### What this task involves
Print the records below exactly as they appear.

### Material supplied
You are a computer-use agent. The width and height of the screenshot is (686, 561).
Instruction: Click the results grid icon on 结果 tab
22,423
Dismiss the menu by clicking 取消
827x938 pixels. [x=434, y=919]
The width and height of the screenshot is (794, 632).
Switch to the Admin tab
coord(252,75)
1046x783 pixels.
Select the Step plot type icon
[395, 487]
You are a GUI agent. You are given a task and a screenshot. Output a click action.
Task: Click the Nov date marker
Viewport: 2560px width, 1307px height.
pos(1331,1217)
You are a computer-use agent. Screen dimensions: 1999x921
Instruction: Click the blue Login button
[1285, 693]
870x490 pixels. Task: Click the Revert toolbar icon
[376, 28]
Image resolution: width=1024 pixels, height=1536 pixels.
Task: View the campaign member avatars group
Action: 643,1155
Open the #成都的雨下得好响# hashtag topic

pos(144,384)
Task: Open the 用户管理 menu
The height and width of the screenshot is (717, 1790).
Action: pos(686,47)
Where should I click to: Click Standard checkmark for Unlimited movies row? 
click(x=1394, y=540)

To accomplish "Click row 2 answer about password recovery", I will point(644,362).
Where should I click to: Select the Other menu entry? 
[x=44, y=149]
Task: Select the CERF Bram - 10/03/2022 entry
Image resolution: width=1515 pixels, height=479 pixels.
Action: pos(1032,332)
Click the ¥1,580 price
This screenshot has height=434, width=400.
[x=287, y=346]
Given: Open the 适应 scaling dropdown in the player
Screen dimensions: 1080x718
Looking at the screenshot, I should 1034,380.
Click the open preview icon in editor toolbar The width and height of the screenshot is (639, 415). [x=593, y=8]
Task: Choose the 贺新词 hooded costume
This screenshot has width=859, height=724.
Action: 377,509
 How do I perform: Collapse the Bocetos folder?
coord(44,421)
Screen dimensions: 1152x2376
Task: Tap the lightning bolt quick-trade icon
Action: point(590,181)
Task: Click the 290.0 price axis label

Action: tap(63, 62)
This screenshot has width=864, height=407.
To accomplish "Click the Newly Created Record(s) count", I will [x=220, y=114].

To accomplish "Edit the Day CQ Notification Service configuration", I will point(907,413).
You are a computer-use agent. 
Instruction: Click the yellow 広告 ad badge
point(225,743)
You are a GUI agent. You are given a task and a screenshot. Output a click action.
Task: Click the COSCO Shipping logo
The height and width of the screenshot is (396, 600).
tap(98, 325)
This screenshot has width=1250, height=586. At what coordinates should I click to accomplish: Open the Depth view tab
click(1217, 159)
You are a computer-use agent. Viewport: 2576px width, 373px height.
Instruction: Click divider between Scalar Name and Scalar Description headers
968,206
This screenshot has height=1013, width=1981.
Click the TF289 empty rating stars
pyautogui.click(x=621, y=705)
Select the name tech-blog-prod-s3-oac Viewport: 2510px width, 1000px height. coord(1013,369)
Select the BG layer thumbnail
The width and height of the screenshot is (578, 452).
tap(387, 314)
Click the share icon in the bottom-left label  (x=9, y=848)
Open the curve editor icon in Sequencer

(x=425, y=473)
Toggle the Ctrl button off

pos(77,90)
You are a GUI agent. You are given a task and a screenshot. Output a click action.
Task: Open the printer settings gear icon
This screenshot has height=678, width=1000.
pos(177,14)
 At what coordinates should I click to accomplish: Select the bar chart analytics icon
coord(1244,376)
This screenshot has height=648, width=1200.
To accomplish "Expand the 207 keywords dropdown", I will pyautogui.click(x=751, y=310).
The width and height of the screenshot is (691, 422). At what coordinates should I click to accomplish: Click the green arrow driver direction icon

### The answer
You are a computer-use agent. The width and height of the screenshot is (686, 561).
Instruction: Click the results grid icon on 结果 tab
22,423
Dismiss the menu by clicking 取消
827x938 pixels. [x=434, y=919]
The width and height of the screenshot is (794, 632).
Switch to the Admin tab
coord(252,75)
1046x783 pixels.
Select the Step plot type icon
[395, 487]
You are a GUI agent. You are given a task and a screenshot. Output a click action.
Task: Click the Nov date marker
Viewport: 2560px width, 1307px height.
pos(1331,1217)
You are a computer-use agent. Screen dimensions: 1999x921
Instruction: Click the blue Login button
[1285, 693]
870x490 pixels. Task: Click the Revert toolbar icon
[376, 28]
Image resolution: width=1024 pixels, height=1536 pixels.
Task: View the campaign member avatars group
Action: 643,1155
Open the #成都的雨下得好响# hashtag topic

pos(144,384)
Task: Open the 用户管理 menu
The height and width of the screenshot is (717, 1790).
Action: pos(686,47)
Where should I click to: Click Standard checkmark for Unlimited movies row? 
click(x=1394, y=540)

To accomplish "Click row 2 answer about password recovery", I will point(644,362).
Where should I click to: Select the Other menu entry? 
[x=44, y=149]
Task: Select the CERF Bram - 10/03/2022 entry
Image resolution: width=1515 pixels, height=479 pixels.
Action: pos(1032,332)
Click the ¥1,580 price
This screenshot has height=434, width=400.
[x=287, y=346]
Given: Open the 适应 scaling dropdown in the player
Screen dimensions: 1080x718
Looking at the screenshot, I should 1034,380.
Click the open preview icon in editor toolbar The width and height of the screenshot is (639, 415). [x=593, y=8]
Task: Choose the 贺新词 hooded costume
This screenshot has width=859, height=724.
Action: 377,509
 How do I perform: Collapse the Bocetos folder?
coord(44,421)
Screen dimensions: 1152x2376
Task: Tap the lightning bolt quick-trade icon
Action: point(590,181)
Task: Click the 290.0 price axis label

Action: tap(63, 62)
This screenshot has width=864, height=407.
To accomplish "Click the Newly Created Record(s) count", I will [x=220, y=114].

To accomplish "Edit the Day CQ Notification Service configuration", I will point(907,413).
You are a computer-use agent. 
Instruction: Click the yellow 広告 ad badge
point(225,743)
You are a GUI agent. You are given a task and a screenshot. Output a click action.
Task: Click the COSCO Shipping logo
The height and width of the screenshot is (396, 600).
tap(98, 325)
This screenshot has width=1250, height=586. At what coordinates should I click to accomplish: Open the Depth view tab
click(1217, 159)
You are a computer-use agent. Viewport: 2576px width, 373px height.
Instruction: Click divider between Scalar Name and Scalar Description headers
968,206
This screenshot has height=1013, width=1981.
Click the TF289 empty rating stars
pyautogui.click(x=621, y=705)
Select the name tech-blog-prod-s3-oac Viewport: 2510px width, 1000px height. coord(1013,369)
Select the BG layer thumbnail
The width and height of the screenshot is (578, 452).
tap(387, 314)
Click the share icon in the bottom-left label  (x=9, y=848)
Open the curve editor icon in Sequencer

(x=425, y=473)
Toggle the Ctrl button off

pos(77,90)
You are a GUI agent. You are given a task and a screenshot. Output a click action.
Task: Open the printer settings gear icon
This screenshot has height=678, width=1000.
pos(177,14)
 At what coordinates should I click to accomplish: Select the bar chart analytics icon
coord(1244,376)
This screenshot has height=648, width=1200.
To accomplish "Expand the 207 keywords dropdown", I will pyautogui.click(x=751, y=310).
The width and height of the screenshot is (691, 422). At what coordinates should I click to accomplish: Click the green arrow driver direction icon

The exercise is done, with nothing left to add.